As a person of faith, Donaldson said he was making sacrifices God wasn’t asking him to make.

“That’s been my message in this book is that if you want to know the secret sauce to growing an organization, be healthy – emotionally, physically, spiritually,” he said, adding people must know their limits for how much to put into work. “I think along my journey, I discovered that I was trying to do too much. When I got focused, that’s when Convoy of Hope saw a lot of growth.”

Selfless action
“What Really Matters” marks the third time the father and daughter have teamed for a book, following “Disruptive Compassion: Becoming the Revolutionary You Were Born to Be.”

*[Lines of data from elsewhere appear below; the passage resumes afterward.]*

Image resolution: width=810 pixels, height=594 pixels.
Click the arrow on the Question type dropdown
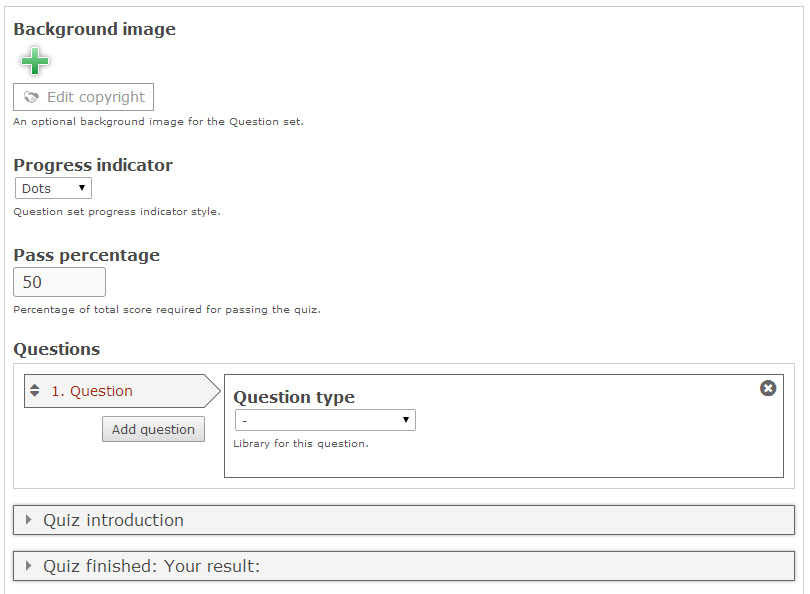[x=406, y=421]
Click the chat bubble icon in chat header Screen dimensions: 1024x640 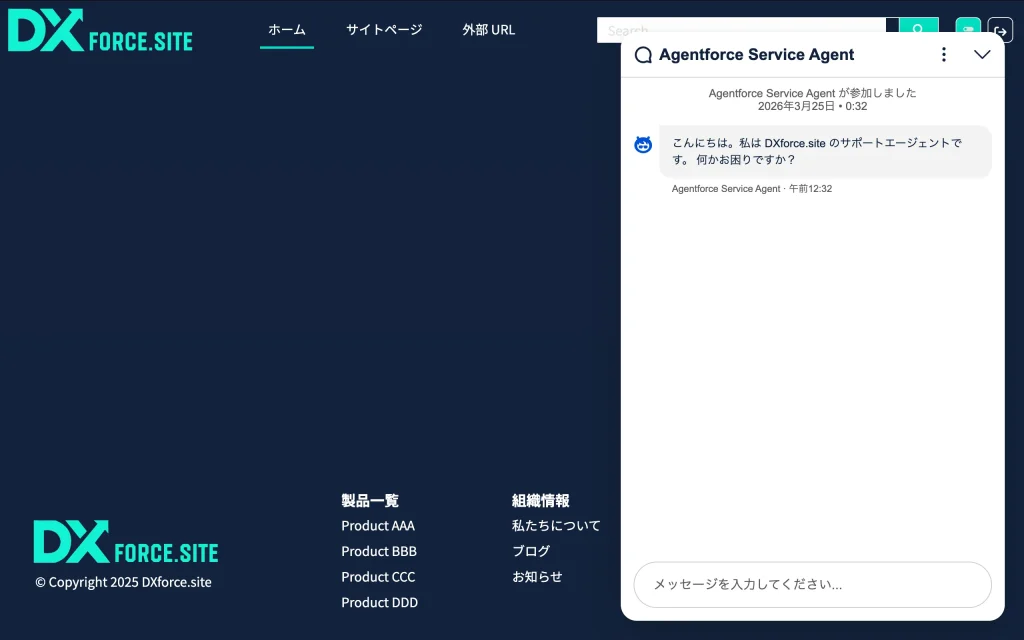tap(643, 56)
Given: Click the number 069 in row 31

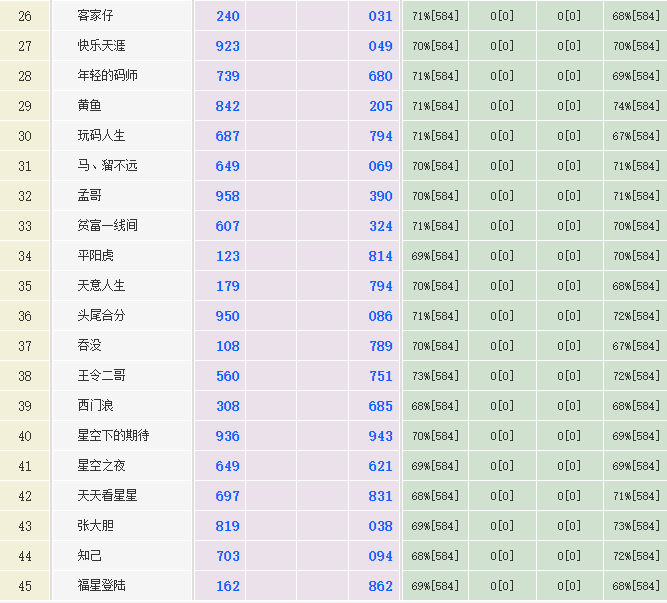Looking at the screenshot, I should (380, 166).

Donaldson-Kring, who works in Convoy of Hope’s marketing and communications department, is on maternity leave after giving birth earlier this month to her first child. She was unavailable for comment for this story.

“She brings strengths that I don’t have and perspective I don’t have,” Donaldson said, adding his daughter served as researcher and helped shape the writing for a younger audience. “If I do more books in the future, I don’t know that I’d want to do it without her. And I think at some point she’ll probably be writing on her own. She’s pretty gifted.”

Donaldson said by writing the book he desires to help others find a work-life balance, be mindful of self-care and avoid a mindset of reckless ambition.

“For leaders of businesses, pastors, organizational leaders, let them know that taking care of themselves is not a selfish act. It’s actually selfless,” he said. “Because the stronger we are, the healthier we are, the more that we can do for other people.”